That balance is rarer than it sounds.
Long-time Singapore residents treat Iggy’s like a trusted old friend, somewhere you return to for important occasions and always leave satisfied. For first-time visitors to the city, it is a masterclass in what a mature, confident restaurant looks like.
The wine list alone could keep you busy for the entire evening, which is honestly not the worst problem to have.
Yat Lok – Hong Kong
Not every legendary restaurant needs white tablecloths. Yat Lok in Hong Kong has been serving some of the best roasted goose in the city for decades, and the queue outside the door on any given lunchtime is all the review you need.
Michelin agreed and gave it a star, which surprised nobody who had eaten there.
The goose is the whole point. Crispy skin, juicy meat, and a char siu that holds its own alongside it.
The menu is short, the tables are close together, and the turnover is fast. It is not a lingering kind of place, but it is an absolutely essential one.
Locals have been eating here since before it was famous, and tourists now line up alongside them without any sense of awkwardness. That mix says something.
Yat Lok is one of those rare spots where the hype and the reality are perfectly aligned, bite for glorious bite.
Baan Tepa – Bangkok, Thailand
Chef Chudaree Debhakam, known as Tam, runs Baan Tepa from a property that includes its own garden, and that detail tells you a lot about what kind of restaurant this is. Sustainability is not a marketing angle here.
It is baked into every decision, from sourcing to cooking to plating.
The food is creative Thai cuisine that feels rooted in the land rather than the trend cycle. Ingredients grown steps from the kitchen end up on the plate with minimal interference, which takes more skill than it sounds.
The menu shifts with the seasons and the garden, keeping every visit genuinely different.
Baan Tepa has been climbing the Asia’s 50 Best list steadily, and the recognition is well earned. Bangkok’s dining scene is crowded with talent, but this restaurant has carved out a lane that is entirely its own.
It is the kind of place that makes you care about where your food comes from, even before the first course arrives.
Ru Yuan – Hangzhou, China
Hangzhou has been celebrated for its food culture since the Song Dynasty, and Ru Yuan is making sure that legacy stays very much alive in the present.

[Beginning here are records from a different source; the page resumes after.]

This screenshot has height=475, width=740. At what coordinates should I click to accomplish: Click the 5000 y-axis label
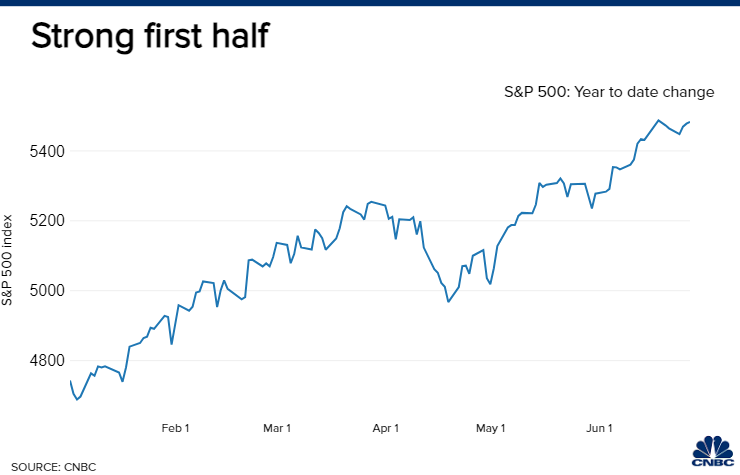[x=46, y=291]
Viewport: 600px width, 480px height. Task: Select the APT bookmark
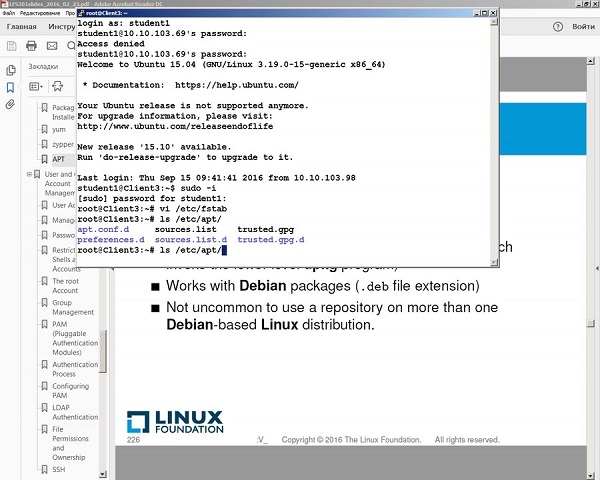[59, 159]
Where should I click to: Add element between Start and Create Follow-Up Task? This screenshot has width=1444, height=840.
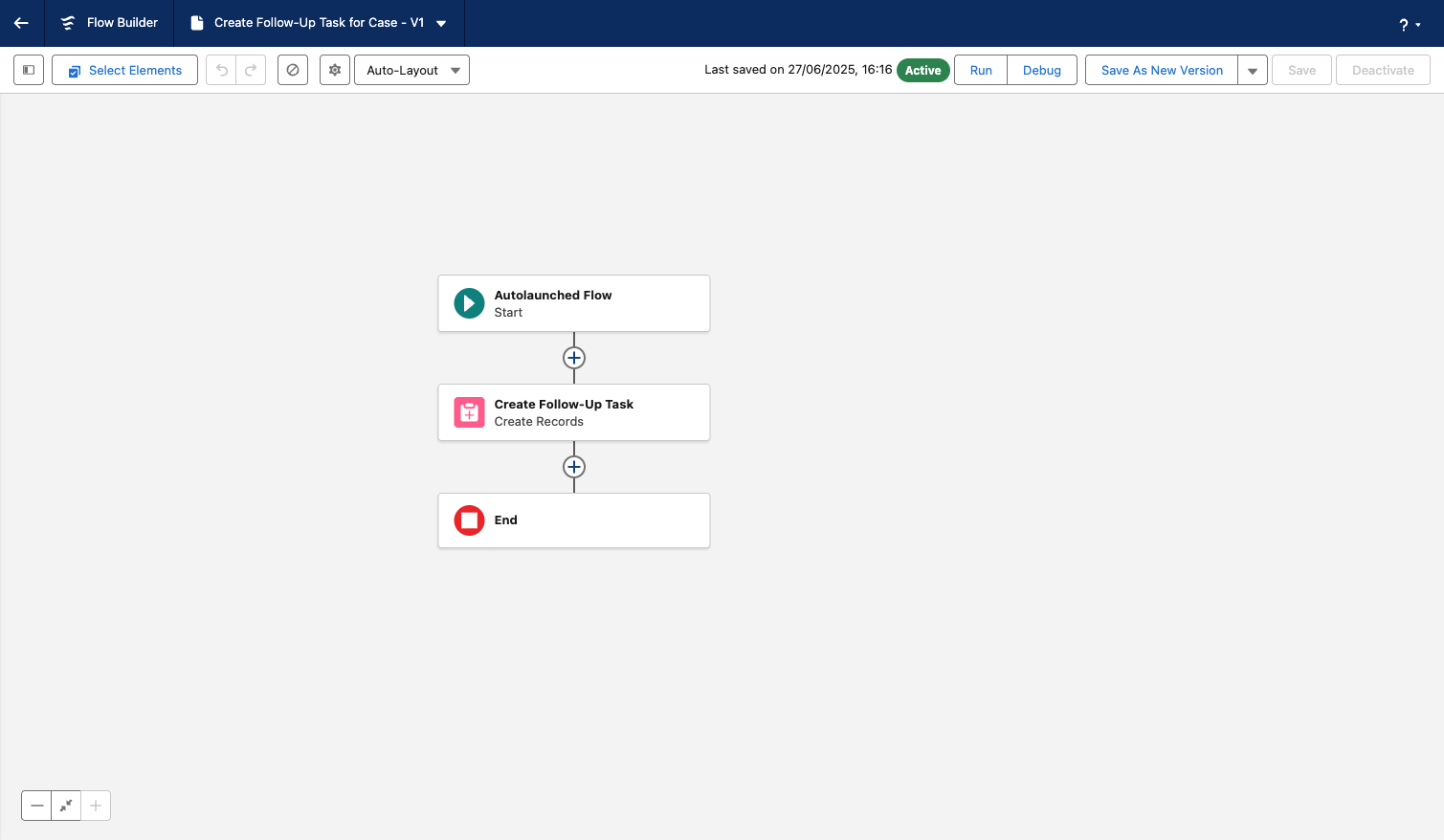pyautogui.click(x=574, y=358)
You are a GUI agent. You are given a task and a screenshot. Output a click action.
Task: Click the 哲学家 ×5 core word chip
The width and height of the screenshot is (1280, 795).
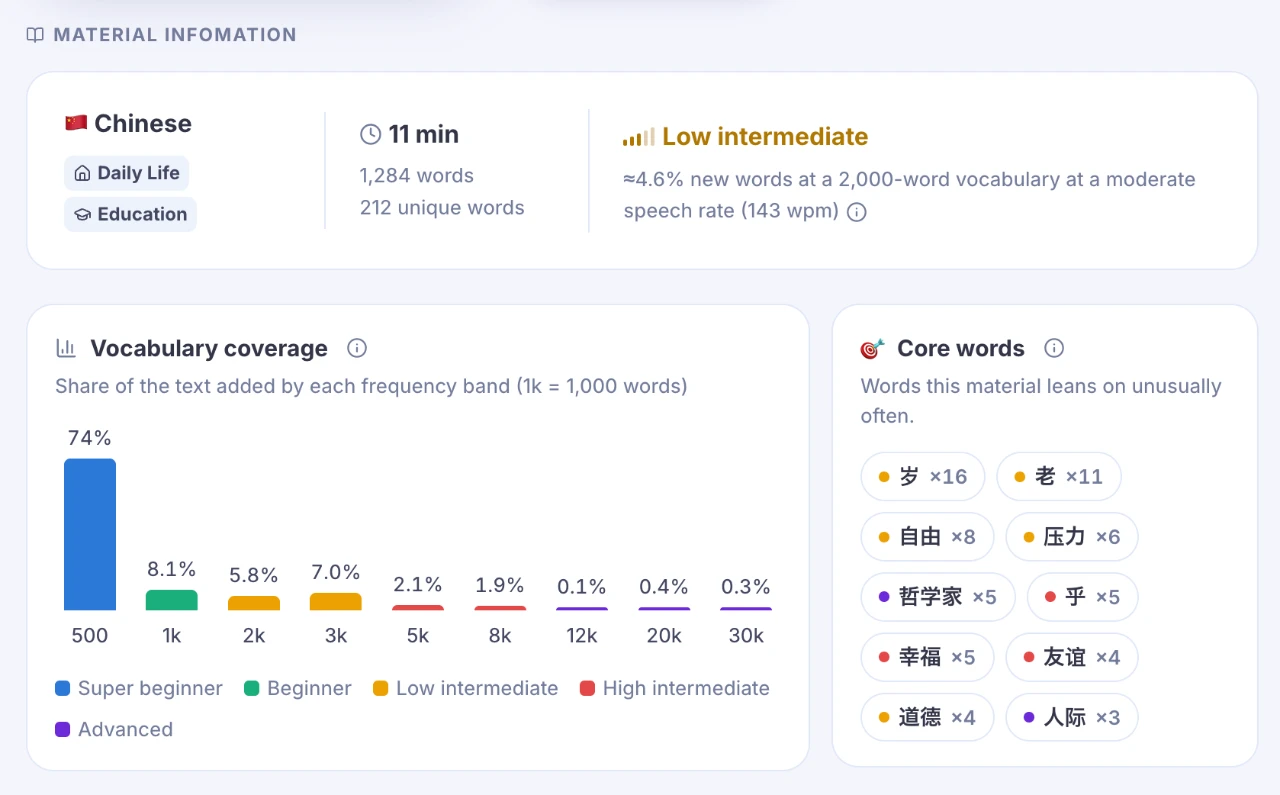[938, 597]
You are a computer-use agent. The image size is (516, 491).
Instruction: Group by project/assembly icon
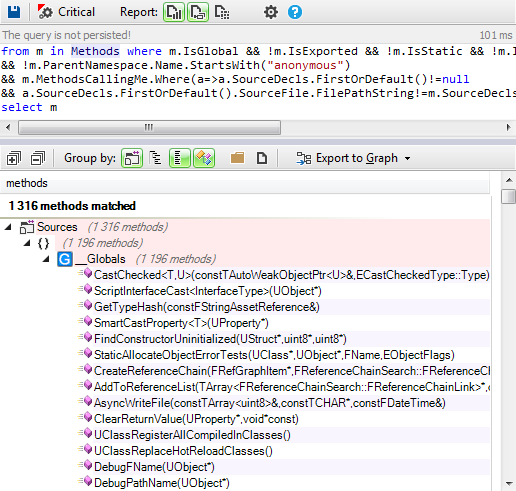click(132, 158)
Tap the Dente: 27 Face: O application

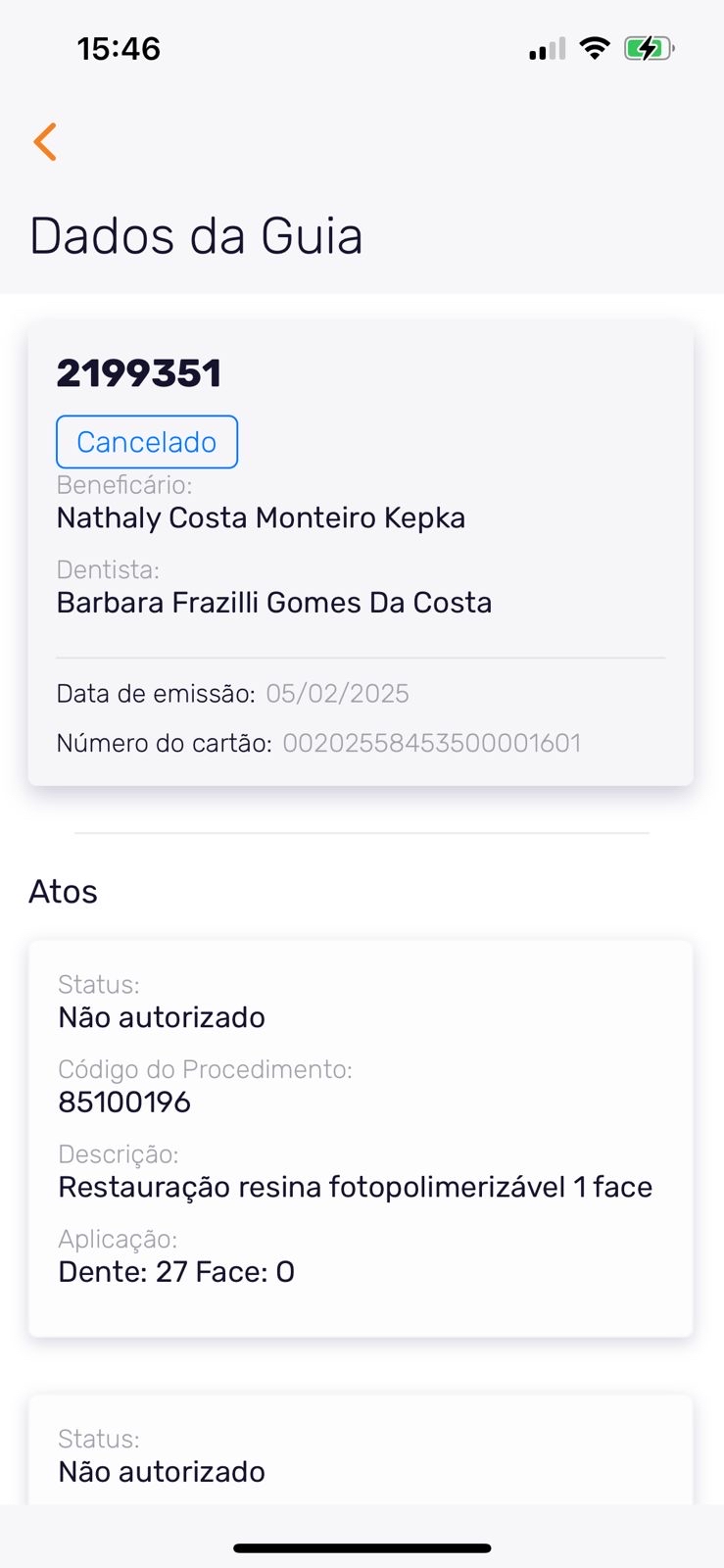click(176, 1272)
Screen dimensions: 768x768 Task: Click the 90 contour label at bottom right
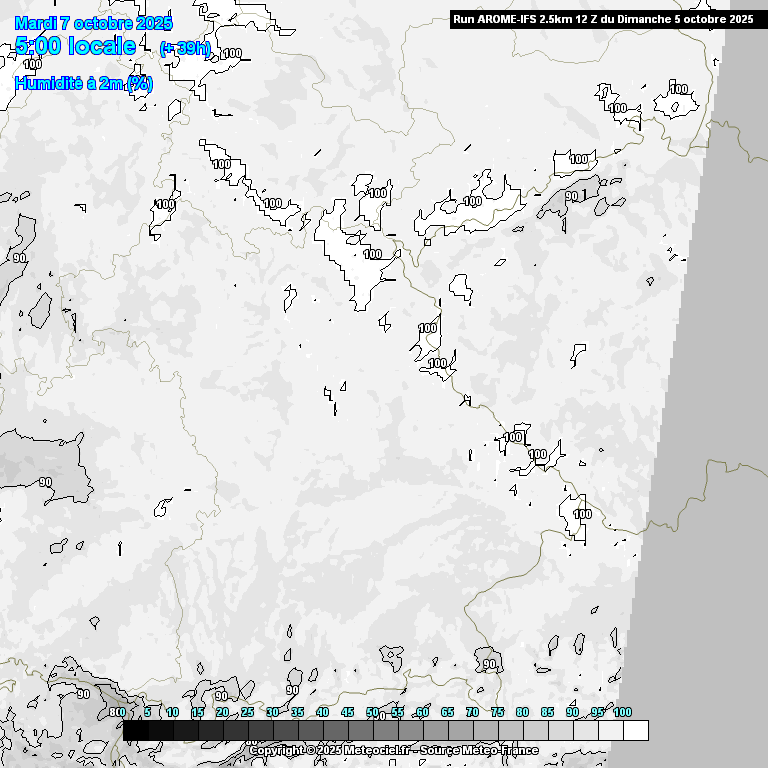click(x=489, y=664)
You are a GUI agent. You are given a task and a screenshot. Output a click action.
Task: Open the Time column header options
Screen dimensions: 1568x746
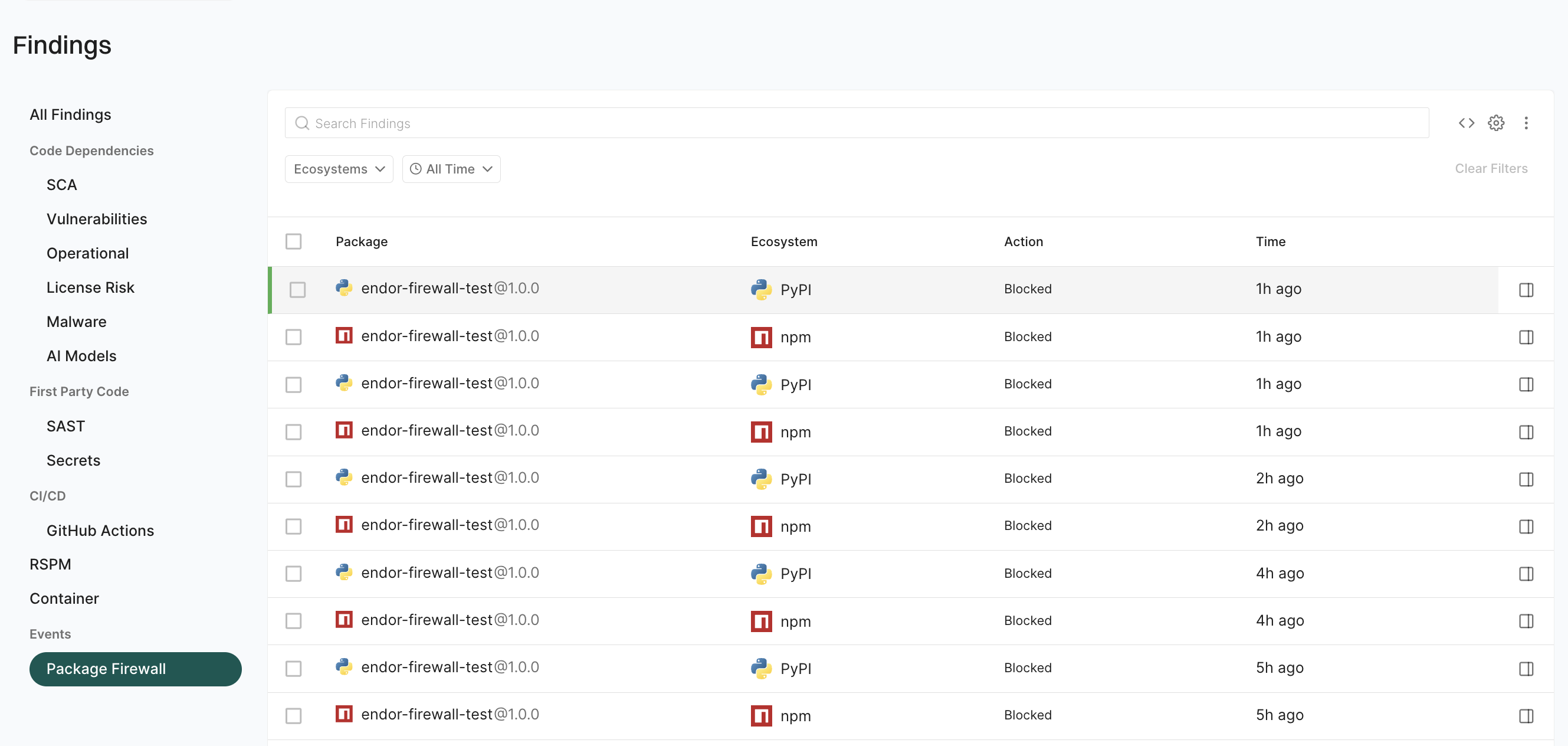pos(1271,241)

This newer entry on Asia’s Best Restaurants list is turning heads with refined Chinese cuisine that respects tradition while embracing a modern sensibility.
The cooking draws on the Zhejiang culinary tradition, which prizes freshness, lightness, and natural sweetness over heavy sauces or bold spice. It is a style that rewards attention, and Ru Yuan gives it the platform it deserves.
Each dish is considered, precise, and quietly impressive.
Hangzhou itself is worth the visit, with West Lake and centuries of history just outside the restaurant door. Adding Ru Yuan to the itinerary turns a cultural trip into a full sensory journey.
For travelers exploring China beyond Beijing and Shanghai, this restaurant is a very compelling reason to head to Zhejiang province.